Echinacea 'Sunrise' BIG SKY SUNRISE
Common Name: coneflower 
Type: Herbaceous perennial
Family: Asteraceae
Zone: 3 to 9
Height: 2.00 to 3.00 feet
Spread: 1.00 to 2.00 feet
Bloom Time: June to August
Bloom Description: Yellow with orange center cone
Sun: Full sun to part shade
Water: Dry to medium
Maintenance: Low
Flower: Showy, Good Cut, Good Dried
Attracts: Birds, Butterflies
Tolerate: Deer, Drought, Clay Soil, Dry Soil, Shallow-Rocky Soil


Easily grown in average, dry to medium moisture, well-drained soils in full sun to part shade. Best in full sun. This is an adaptable plant that is tolerant of drought, heat, humidity and poor soil. Divide clumps when they become overcrowded (about every 4 years). Plants rebloom well without deadheading, however prompt removal of spent flowers encourages continued bloom and improves general appearance.

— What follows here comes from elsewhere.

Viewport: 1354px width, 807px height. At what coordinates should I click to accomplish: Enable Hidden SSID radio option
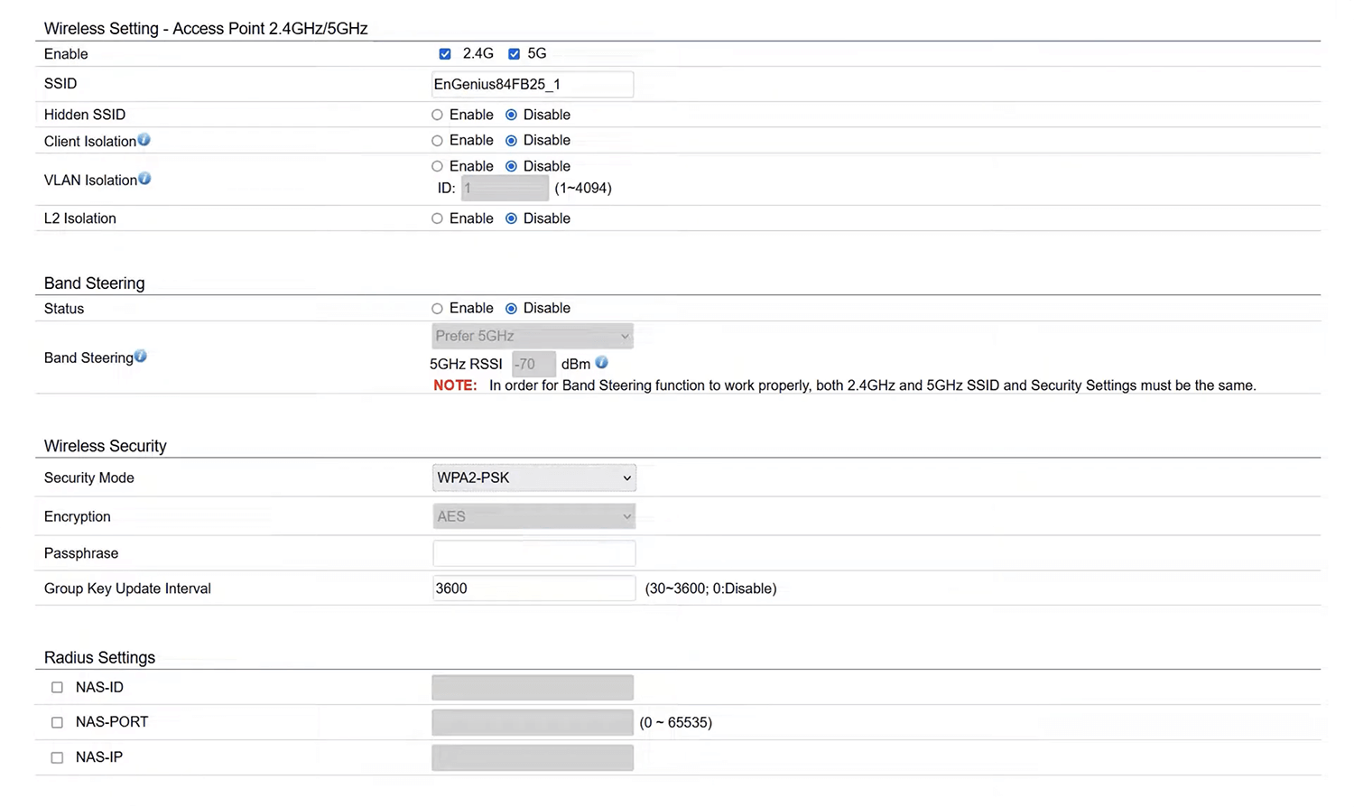point(437,115)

Noteworthy Characteristics

Echinacea is a genus of seven species all endemic to eastern and central North America. Coneflowers bloom from June to August with some sporadic later bloom. Attractive to butterflies and other insect pollinators. Good fresh cut or dried flower. The dead flower stems will remain erect well into the winter, and if flower heads are not removed, the blackened cones may be visited by goldfinches or other birds that feed on the seeds.

Genus name of Echinacea comes from the Greek word echinos meaning hedgehog or sea-urchin in reference to the spiny center cone found on most flowers in the genus.

‘Sunrise’ is a new hybrid coneflower in the Big Sky Series from Richard Saul of Itsaul Nurseries in Atlanta, Georgia. It is reportedly the result of 2002 cross-pollination of E. purpurea ‘White Swan’ (seed parent) with an unnamed selection of E. purpurea x E. paradoxa (pollen parent). This is an upright and columnar plant with free branching that typically grows in a clump to 30-36” tall on sturdy stems that do not need staking. It is noted for its large, sweetly-fragrant coneflowers (to 5” diameter) featuring citron yellow rays and green-maturing-to-orange center cones. Ray flowers extend horizontally rather than droop. Flowers bloom from late spring to later summer. Coarsely-toothed, dark green leaves (to 6” long) are lanceolate. U.S. Plant Patent PP16,235 issued February 7, 2006.


Susceptible to aster yellows disease and eriophyid mites. Deer tend to avoid this plant.


Border fronts, rock gardens or part shade areas of open woodland gardens. Best in groups or massed. Attractive specimen/accent.